§ **Exercise description**
Reproduce everything from the line containing "Viewport: 966px width, 716px" down to the line containing "point(93,111)" in the records, with no changes.

[Data for the task start]

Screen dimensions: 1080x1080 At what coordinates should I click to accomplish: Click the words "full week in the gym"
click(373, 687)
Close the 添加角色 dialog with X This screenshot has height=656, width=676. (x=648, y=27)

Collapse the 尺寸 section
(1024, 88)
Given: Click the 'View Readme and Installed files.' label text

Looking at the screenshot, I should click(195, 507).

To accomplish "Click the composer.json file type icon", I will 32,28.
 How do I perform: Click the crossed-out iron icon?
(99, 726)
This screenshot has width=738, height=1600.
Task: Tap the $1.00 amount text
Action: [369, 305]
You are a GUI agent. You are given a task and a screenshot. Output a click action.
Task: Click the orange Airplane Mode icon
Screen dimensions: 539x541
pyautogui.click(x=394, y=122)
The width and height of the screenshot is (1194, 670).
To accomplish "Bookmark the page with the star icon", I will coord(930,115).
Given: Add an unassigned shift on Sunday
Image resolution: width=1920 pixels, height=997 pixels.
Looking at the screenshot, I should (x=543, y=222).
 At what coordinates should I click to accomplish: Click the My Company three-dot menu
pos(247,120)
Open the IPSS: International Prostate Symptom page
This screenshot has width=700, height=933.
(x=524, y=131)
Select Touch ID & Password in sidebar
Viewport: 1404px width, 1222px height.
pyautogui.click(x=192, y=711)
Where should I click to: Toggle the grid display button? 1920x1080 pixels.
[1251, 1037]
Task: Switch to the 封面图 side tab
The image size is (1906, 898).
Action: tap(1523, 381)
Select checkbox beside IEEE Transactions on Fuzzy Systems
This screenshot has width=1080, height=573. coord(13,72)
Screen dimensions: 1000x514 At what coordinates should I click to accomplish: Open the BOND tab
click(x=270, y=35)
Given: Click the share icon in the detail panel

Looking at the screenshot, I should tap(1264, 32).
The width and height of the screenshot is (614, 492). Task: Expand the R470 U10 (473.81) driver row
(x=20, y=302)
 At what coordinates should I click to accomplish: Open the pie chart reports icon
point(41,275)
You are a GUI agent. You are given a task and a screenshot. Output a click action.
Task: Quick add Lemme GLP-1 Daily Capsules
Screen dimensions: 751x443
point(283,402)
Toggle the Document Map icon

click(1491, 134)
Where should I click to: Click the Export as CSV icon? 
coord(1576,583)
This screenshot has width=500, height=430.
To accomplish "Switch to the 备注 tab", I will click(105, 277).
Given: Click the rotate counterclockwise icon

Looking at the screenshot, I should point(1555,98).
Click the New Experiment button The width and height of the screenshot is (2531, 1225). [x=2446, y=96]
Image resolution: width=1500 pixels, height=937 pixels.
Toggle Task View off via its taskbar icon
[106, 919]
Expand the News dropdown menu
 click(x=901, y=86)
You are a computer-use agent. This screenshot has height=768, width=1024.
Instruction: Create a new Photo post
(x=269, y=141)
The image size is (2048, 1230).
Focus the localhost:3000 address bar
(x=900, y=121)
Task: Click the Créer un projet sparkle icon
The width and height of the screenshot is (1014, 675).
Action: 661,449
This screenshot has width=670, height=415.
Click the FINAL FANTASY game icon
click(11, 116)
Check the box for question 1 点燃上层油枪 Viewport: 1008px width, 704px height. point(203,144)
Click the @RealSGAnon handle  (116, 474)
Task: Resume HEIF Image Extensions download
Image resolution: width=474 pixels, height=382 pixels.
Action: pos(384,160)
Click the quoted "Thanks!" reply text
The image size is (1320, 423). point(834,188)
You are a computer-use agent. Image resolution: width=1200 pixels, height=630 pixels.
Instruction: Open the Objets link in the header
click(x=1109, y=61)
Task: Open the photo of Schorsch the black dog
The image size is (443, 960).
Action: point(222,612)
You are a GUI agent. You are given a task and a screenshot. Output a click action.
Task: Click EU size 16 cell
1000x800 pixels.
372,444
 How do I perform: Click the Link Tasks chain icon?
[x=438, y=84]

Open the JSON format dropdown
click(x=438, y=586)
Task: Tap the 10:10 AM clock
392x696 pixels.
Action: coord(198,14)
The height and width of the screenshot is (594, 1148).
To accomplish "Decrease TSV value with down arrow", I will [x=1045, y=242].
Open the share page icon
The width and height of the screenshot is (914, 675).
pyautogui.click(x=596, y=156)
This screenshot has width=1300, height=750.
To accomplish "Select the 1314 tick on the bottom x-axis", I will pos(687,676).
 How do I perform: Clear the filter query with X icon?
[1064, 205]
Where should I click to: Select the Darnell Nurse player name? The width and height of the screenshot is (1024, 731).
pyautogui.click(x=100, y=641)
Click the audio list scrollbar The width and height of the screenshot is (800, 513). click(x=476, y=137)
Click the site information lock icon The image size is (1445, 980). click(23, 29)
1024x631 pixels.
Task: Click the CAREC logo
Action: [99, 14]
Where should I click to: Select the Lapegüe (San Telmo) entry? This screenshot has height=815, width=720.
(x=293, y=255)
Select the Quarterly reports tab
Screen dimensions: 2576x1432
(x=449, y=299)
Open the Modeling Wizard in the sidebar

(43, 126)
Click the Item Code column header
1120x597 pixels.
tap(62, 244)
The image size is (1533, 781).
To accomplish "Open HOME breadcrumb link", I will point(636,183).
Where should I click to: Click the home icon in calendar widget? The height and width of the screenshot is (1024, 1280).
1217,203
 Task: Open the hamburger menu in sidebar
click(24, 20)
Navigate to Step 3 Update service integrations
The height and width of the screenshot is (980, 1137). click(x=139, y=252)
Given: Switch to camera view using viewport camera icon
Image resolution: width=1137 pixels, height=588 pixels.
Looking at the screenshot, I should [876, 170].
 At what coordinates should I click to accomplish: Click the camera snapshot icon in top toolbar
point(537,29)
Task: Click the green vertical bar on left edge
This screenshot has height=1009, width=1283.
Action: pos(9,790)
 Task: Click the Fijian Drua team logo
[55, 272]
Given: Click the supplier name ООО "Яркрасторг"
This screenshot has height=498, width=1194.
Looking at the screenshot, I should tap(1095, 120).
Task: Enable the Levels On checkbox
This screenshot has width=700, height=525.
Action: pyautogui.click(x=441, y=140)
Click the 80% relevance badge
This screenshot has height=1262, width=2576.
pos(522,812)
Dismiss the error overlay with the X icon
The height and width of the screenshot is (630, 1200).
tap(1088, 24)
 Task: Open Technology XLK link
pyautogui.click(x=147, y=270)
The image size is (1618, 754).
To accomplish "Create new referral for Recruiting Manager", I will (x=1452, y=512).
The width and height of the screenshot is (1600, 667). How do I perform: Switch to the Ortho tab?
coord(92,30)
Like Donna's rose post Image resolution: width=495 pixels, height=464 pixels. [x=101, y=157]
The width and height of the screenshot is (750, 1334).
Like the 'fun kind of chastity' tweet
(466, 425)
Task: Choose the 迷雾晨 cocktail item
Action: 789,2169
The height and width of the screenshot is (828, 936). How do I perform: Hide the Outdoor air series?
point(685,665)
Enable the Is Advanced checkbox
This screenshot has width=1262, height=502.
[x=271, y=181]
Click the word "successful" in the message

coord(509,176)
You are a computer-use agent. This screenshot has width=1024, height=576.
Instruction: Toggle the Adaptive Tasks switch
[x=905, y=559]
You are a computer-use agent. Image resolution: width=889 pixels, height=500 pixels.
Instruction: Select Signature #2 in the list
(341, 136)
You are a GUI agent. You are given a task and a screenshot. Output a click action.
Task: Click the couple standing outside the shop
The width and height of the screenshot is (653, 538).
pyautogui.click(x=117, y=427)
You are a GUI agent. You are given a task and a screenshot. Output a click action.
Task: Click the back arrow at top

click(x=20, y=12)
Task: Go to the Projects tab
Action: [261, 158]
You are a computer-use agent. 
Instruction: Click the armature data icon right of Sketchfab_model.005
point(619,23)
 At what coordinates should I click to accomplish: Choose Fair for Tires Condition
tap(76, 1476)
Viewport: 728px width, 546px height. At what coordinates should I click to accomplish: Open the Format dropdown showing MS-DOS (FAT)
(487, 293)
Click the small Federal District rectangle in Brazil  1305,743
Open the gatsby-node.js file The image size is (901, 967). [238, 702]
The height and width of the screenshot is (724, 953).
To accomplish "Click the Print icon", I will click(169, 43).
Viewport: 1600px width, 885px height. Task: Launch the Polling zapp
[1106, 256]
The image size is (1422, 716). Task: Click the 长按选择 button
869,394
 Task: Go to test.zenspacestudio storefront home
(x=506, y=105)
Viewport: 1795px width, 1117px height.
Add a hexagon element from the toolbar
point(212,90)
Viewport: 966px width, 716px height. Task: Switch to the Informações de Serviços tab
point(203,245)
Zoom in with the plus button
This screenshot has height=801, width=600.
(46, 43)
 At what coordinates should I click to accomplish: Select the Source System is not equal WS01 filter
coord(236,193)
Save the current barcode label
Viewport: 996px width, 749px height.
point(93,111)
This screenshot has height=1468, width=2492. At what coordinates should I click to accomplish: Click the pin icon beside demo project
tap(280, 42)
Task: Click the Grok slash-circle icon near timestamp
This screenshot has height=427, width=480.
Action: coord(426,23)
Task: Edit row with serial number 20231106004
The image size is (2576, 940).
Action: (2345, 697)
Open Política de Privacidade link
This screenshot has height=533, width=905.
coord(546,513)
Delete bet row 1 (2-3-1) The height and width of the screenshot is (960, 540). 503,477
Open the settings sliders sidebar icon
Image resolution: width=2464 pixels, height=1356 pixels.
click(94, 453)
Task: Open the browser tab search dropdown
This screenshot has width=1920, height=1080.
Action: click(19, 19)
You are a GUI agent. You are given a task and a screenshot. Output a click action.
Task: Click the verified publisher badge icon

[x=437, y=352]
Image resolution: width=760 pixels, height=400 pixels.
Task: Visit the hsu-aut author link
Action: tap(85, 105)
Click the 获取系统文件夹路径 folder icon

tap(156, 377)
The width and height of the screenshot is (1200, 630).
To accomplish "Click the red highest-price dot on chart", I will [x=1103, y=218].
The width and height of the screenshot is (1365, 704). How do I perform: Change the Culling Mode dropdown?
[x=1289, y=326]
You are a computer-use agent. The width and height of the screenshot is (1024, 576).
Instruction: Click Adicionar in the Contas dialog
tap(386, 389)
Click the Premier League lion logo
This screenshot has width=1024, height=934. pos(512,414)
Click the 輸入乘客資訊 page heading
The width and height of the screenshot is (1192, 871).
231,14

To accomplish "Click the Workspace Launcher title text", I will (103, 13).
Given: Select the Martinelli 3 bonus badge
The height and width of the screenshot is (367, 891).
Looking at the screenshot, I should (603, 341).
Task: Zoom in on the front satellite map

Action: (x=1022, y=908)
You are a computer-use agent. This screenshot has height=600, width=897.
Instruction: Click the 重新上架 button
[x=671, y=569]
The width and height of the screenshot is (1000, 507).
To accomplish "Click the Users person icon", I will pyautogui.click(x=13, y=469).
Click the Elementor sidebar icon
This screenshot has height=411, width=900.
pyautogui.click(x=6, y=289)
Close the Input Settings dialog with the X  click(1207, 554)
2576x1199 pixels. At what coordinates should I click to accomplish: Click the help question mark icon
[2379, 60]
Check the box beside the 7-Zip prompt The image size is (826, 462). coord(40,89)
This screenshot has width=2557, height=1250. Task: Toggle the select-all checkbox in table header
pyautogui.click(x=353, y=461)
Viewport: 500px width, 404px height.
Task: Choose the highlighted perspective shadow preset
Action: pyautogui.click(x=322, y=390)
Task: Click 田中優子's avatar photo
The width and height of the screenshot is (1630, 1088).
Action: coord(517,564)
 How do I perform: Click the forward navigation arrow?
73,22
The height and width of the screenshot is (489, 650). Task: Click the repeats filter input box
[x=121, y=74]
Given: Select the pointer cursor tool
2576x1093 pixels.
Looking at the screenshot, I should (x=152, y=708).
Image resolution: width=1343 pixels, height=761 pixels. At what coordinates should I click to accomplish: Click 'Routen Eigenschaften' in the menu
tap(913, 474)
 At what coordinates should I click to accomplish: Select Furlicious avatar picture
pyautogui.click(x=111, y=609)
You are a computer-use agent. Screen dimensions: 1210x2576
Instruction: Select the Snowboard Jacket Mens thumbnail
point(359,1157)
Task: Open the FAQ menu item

[Data for the task end]

§ **Problem solution**
Viewport: 966px width, 716px height. Task: Switch to the Informações de Serviços tab
point(203,245)
Zoom in with the plus button
This screenshot has height=801, width=600.
(46, 43)
 At what coordinates should I click to accomplish: Select the Source System is not equal WS01 filter
coord(236,193)
Save the current barcode label
Viewport: 996px width, 749px height.
point(93,111)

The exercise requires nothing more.